◆ **Directions for this task**
For this exercise, reproduce the entries below exactly, but only from the line containing "Click the Nissan rating value 2,83" through the line containing "Given: Focus the Find country input field", both included.

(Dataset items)
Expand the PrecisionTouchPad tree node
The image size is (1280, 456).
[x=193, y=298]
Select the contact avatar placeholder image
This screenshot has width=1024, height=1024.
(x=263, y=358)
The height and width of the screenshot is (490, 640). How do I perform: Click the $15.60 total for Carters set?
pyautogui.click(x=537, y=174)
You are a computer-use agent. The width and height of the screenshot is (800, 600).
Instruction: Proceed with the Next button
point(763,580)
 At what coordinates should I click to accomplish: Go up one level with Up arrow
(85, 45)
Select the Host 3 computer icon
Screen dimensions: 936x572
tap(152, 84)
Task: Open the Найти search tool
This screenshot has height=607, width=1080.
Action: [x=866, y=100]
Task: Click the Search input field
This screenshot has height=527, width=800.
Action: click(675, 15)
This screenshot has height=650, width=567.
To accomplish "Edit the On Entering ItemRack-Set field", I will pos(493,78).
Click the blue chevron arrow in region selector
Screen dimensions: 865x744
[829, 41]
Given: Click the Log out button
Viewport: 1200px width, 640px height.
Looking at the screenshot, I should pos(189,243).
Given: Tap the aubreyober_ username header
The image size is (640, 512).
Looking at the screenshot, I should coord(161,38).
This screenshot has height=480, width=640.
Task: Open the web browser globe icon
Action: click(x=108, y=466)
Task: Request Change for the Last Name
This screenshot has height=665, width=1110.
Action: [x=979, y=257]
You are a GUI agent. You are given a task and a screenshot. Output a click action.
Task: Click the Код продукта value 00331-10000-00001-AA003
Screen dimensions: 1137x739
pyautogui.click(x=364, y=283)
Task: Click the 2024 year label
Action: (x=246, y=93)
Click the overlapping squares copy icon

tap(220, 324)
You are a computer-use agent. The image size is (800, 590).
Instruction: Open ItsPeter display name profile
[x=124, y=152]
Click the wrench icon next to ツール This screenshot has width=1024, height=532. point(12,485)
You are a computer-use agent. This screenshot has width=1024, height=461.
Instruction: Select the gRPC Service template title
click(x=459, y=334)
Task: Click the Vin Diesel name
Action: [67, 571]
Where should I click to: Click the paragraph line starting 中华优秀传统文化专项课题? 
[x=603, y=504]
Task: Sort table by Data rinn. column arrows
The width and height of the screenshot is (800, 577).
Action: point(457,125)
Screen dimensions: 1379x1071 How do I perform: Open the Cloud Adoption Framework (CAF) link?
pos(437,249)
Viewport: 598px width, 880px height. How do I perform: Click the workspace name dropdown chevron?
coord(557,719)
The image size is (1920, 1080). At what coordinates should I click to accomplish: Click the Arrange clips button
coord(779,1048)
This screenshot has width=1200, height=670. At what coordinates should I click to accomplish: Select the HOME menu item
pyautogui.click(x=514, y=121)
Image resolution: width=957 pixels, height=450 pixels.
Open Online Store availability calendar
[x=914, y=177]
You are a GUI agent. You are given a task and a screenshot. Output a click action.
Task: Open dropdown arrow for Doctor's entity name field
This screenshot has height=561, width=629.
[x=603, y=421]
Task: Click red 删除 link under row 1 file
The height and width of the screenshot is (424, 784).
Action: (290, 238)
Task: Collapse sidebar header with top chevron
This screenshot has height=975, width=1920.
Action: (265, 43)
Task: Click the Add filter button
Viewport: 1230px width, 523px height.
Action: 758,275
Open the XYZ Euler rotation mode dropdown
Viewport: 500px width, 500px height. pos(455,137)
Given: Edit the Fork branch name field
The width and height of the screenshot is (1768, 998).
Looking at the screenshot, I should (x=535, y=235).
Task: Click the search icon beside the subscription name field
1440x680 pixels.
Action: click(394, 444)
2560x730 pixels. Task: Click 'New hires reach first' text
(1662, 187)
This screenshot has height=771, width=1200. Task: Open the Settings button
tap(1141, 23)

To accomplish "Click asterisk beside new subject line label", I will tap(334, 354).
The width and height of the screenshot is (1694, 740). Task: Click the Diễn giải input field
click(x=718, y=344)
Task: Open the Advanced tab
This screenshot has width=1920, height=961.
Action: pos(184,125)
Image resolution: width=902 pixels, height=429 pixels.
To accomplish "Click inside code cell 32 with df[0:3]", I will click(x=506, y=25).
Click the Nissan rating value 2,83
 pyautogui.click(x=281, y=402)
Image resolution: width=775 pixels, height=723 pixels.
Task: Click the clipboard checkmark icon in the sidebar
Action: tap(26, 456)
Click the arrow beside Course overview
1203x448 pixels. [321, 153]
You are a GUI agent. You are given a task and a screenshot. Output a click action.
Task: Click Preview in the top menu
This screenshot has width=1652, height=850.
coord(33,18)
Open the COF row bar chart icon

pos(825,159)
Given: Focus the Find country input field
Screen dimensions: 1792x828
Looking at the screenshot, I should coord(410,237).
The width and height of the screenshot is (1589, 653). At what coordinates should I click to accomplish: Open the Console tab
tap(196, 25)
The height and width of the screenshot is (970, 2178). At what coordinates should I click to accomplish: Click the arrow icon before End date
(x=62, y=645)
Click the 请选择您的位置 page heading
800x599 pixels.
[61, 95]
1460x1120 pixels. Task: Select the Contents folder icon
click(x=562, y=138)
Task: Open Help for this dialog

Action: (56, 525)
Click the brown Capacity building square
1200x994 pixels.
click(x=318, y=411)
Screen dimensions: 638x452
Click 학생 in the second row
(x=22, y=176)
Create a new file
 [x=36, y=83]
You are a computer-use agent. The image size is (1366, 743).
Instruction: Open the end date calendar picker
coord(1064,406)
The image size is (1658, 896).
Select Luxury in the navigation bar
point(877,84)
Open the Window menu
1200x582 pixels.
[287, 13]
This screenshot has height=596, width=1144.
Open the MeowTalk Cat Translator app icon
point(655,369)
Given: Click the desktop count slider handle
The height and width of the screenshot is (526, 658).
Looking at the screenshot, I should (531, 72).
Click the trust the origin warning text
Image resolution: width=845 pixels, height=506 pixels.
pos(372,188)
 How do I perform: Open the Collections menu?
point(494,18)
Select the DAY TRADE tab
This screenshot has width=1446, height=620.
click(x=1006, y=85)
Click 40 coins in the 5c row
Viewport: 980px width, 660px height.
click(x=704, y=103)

◆ **Result**
Click the Nissan rating value 2,83
 pyautogui.click(x=281, y=402)
Image resolution: width=775 pixels, height=723 pixels.
Task: Click the clipboard checkmark icon in the sidebar
Action: tap(26, 456)
Click the arrow beside Course overview
1203x448 pixels. [321, 153]
You are a GUI agent. You are given a task and a screenshot. Output a click action.
Task: Click Preview in the top menu
This screenshot has width=1652, height=850.
coord(33,18)
Open the COF row bar chart icon

pos(825,159)
Given: Focus the Find country input field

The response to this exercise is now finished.